Computed tomography (CT) and MRI are useful modalities to assess the extension of the lesions. MRI is better than CT in displaying deformed vessels, angiomas and the feeding artery. The final diagnosis of the syndrome depends on angiography. MRI can show intramedullary signal changes and most of the vessels and is safer than invasive angiography with intravascular contrast. However, selective spinal angiography facilitates understanding of the complex angioarchitecture and pathophysiology as well as the embolization procedure.[11,12] Lumbar puncture is contraindicated in suspected spinal mass lesion especially spinal vascular malformation.

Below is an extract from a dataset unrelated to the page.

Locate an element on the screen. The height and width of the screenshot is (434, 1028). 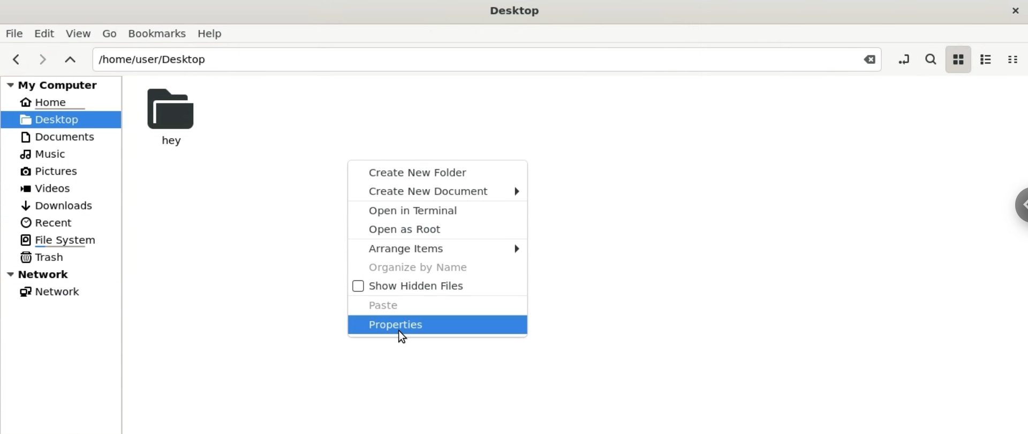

The optimal management of the disease entity largely remains enigmatic. With the limited cases described in the literature, it is difficult to formulate a best possible treatment algorithm. The role of definitive surgical excision is limited because surgical morbidity remains a concern. Treatment options reported in the literature have ranged from palliation without intervention to surgical resection and more recently endovascular embolization.[4,11,13,14] The therapeutic efficacy of endovascular treatment for spinal AVMs in Cobb syndrome has been reviewed by Linfante et al, who reported restoration of ambulation in a patient with long-standing paraplegia related to Cobb syndrome after successful embolization of a large spinal AVM.[15] As the spinal AVMs are often extensive and at multiple spinal levels, curative therapy may not be achieved, and combined modality intervention is intended to halt the symptom progression and minimize the neurological sequelae by reducing mass effect, venous hypertension and vascular steal along the spinal cord.[14,16] Surgical resection has been successfully combined with endovascular embolization for large spinal AVMs.[6,7] Endovascular embolization had been combined with pre-embolization steroid therapy by Soeda A et al.[13] The varying modalities have been combined effectively with steroids to halt progression of symptoms, allowing quick recovery of some degree of neurological function and reduce the number of embolization procedures.[13,17] Systemic corticosteroid therapy was found to be effective in other cutaneous vascular malformations like Kasabach-Merritt syndrome.[18] Given the rarity of Cobb syndrome and report of only two cases previous to our case showing benefit of steroids, the role of corticosteroids in Cobb syndrome at present is mostly empirical and needs further study.[13,19] Earlier only 2 cases of Cobb syndrome has been reported from India in 1996 by Bassapa et al.[20] and in 2006 by Sardana et al.[19] This is only the third case report of Cobb syndrome from India and the first one to be treated with combined endovascular embolization and steroid therapy. In a recent study from India on spinal arteriovenous malformation, 22 patient underwent surgical occlusion of spinal dural arteriovenous fistula (SDAVF) and there was either improvement or stabilization of motor weakness in all of them.[21]

Conclusion

A diverse range of presentation is reported in symptomatic Cobb syndrome, and the course is often unpredictable. The cutaneous lesion may provide a clue when a patient comes with sudden onset of paraplegia or subarachnoid hemorrhage. A multidisciplinary approach balancing the patient’s current neurological status against the potential risks and probable gains from any interventional and surgical procedure, is recommended. Endovascular embolization of spinal angioma in Cobb syndrome along with oral corticosteroid therapy seems useful in reducing morbidity and hastens recovery.